* WORK ITEM *
Copy the records below without any change, beginning with the line that contains "This screenshot has" and ending with the line that contains "The image size is (1402, 757).", both lines included.

* INPUT DATA *
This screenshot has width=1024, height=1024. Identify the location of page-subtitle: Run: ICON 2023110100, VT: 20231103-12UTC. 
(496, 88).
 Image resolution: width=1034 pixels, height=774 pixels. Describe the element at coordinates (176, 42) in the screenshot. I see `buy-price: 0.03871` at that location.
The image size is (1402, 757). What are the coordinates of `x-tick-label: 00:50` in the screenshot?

--

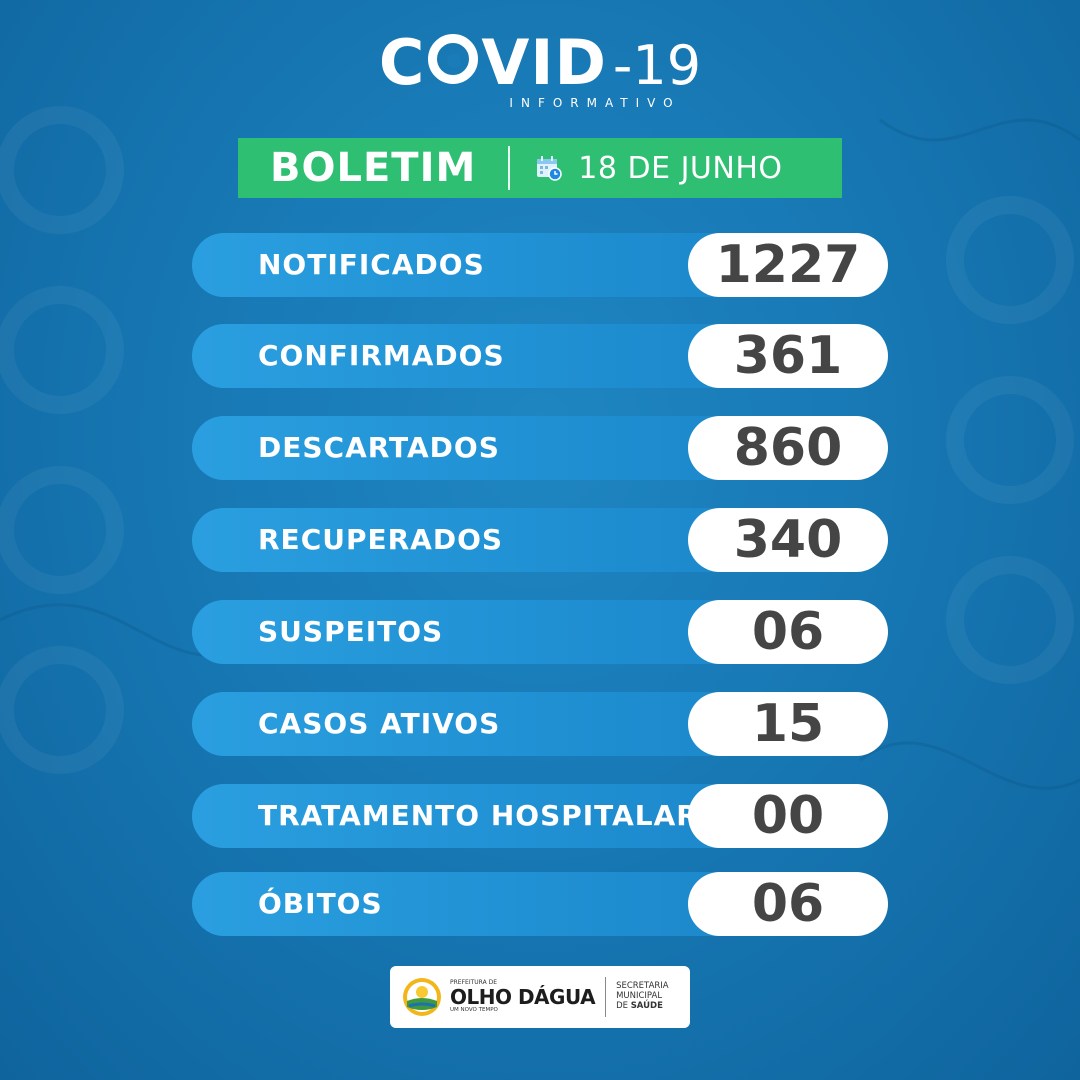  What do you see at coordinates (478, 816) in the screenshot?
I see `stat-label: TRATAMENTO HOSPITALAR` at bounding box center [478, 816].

--

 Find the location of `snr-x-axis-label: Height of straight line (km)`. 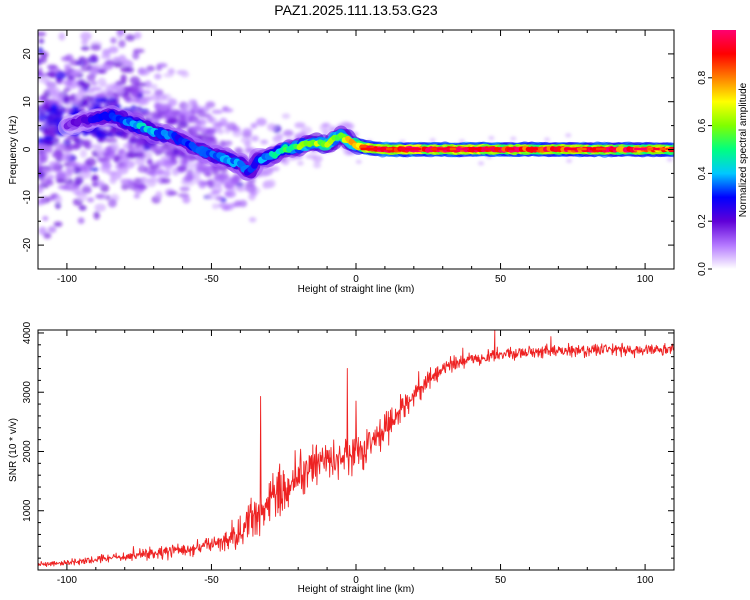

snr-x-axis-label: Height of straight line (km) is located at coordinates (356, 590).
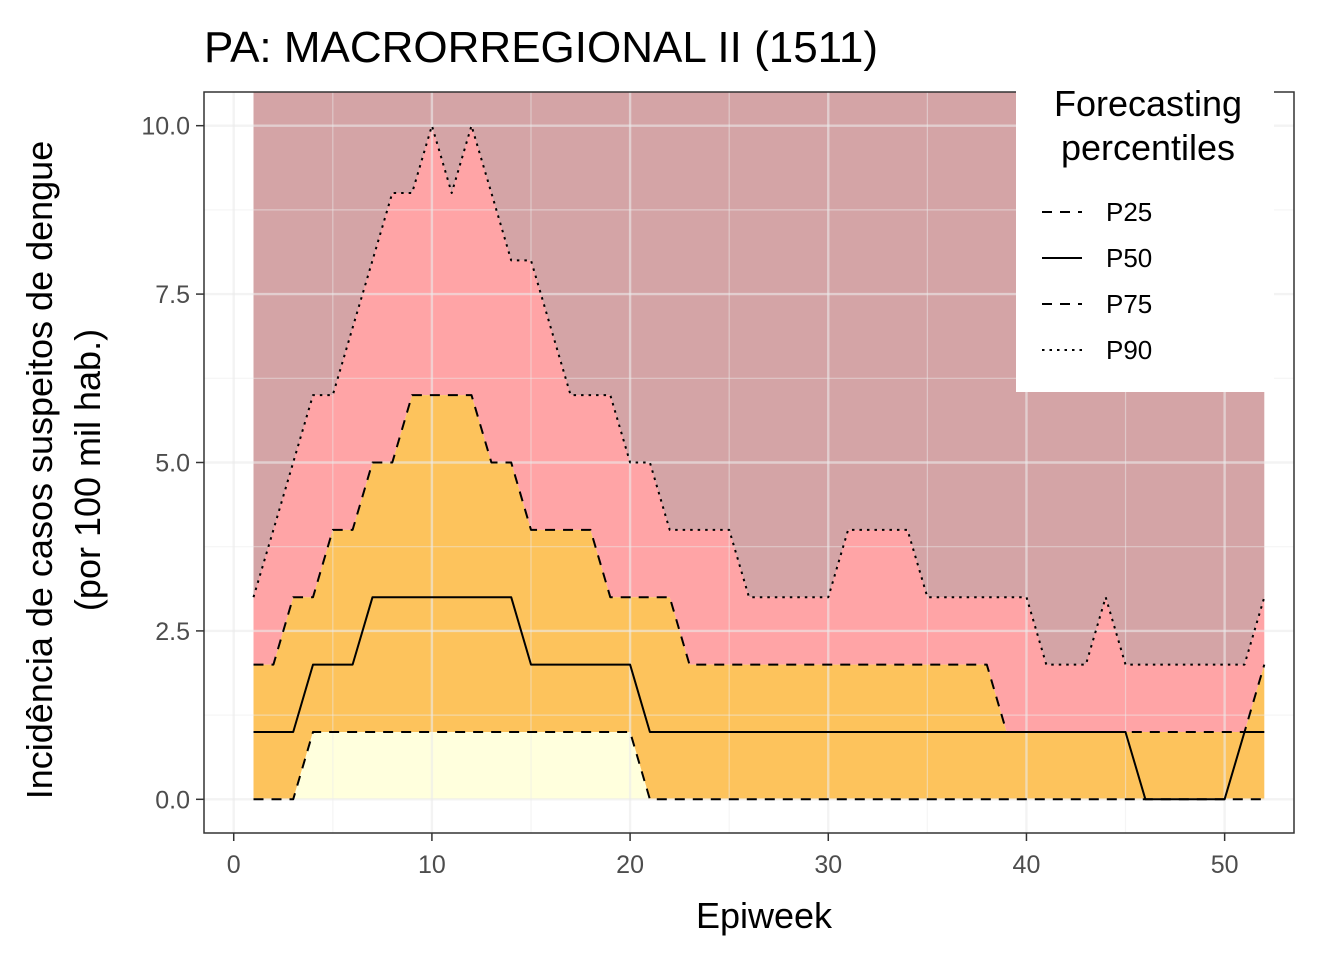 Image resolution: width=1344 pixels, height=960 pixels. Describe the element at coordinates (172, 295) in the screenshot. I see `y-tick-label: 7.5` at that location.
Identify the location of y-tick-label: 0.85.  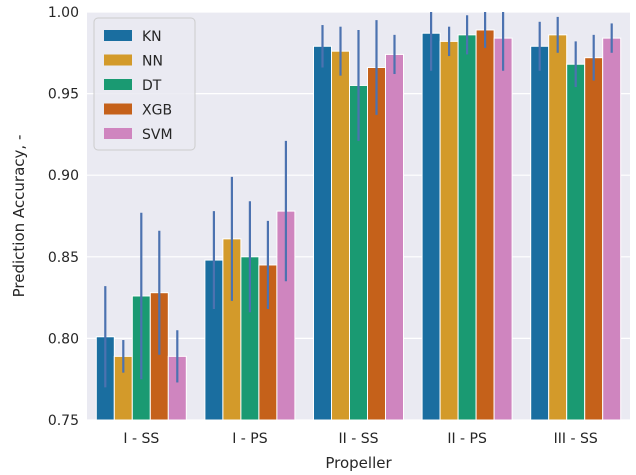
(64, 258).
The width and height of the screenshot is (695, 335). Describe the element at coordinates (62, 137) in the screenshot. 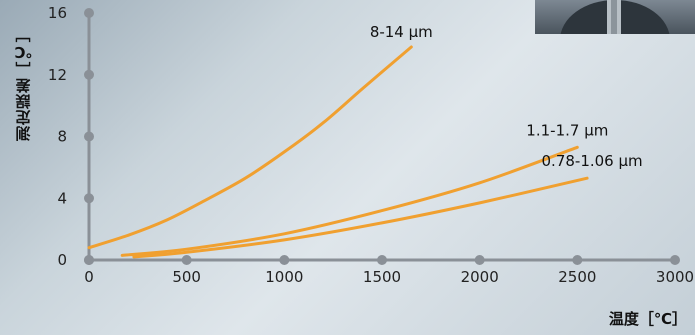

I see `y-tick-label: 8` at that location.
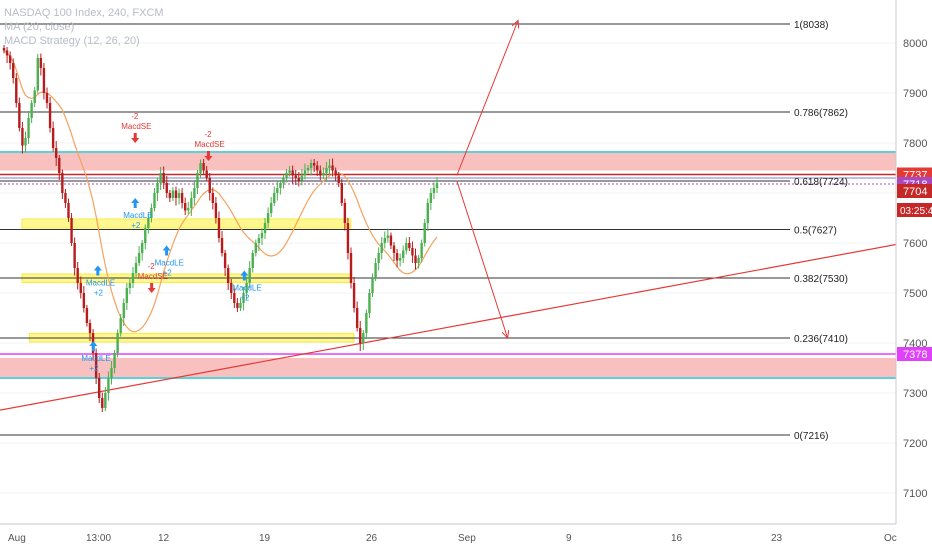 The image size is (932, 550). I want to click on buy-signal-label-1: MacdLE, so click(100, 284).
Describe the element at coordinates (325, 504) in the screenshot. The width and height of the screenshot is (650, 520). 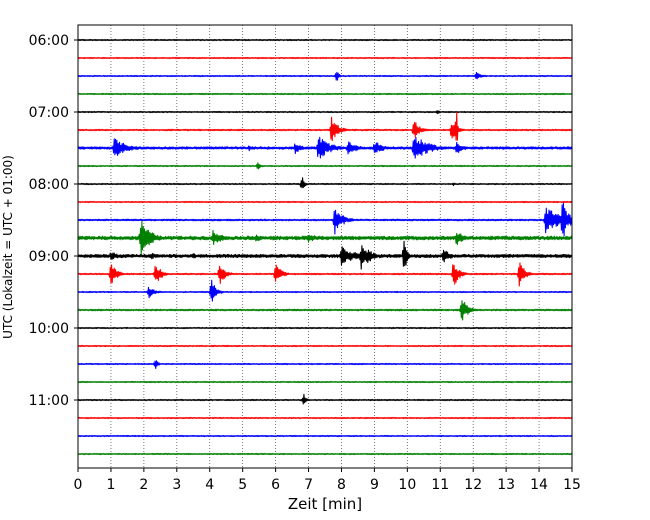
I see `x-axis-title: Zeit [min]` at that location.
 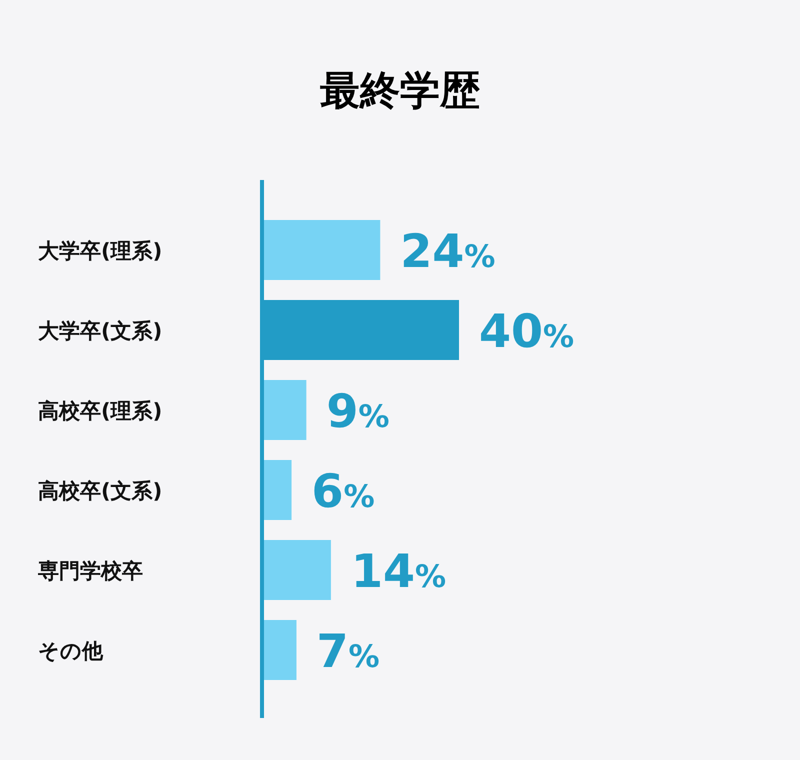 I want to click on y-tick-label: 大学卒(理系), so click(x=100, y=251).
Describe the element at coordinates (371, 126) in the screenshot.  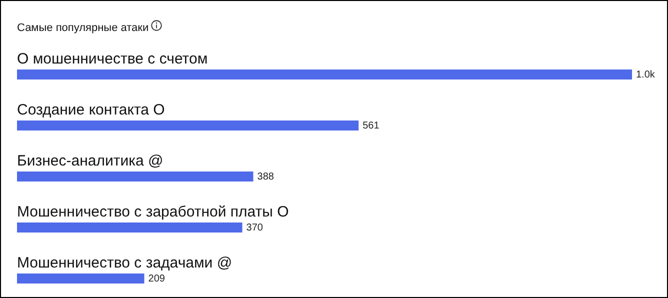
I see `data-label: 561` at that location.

* WRITTEN ANSWER *
This screenshot has width=1024, height=1024. Identify the location of page-subtitle: Run: ICON 2023110100, VT: 20231103-12UTC. 
(496, 88).
 Image resolution: width=1034 pixels, height=774 pixels. Describe the element at coordinates (176, 42) in the screenshot. I see `buy-price: 0.03871` at that location.
The image size is (1402, 757). What are the coordinates of `x-tick-label: 00:50` in the screenshot?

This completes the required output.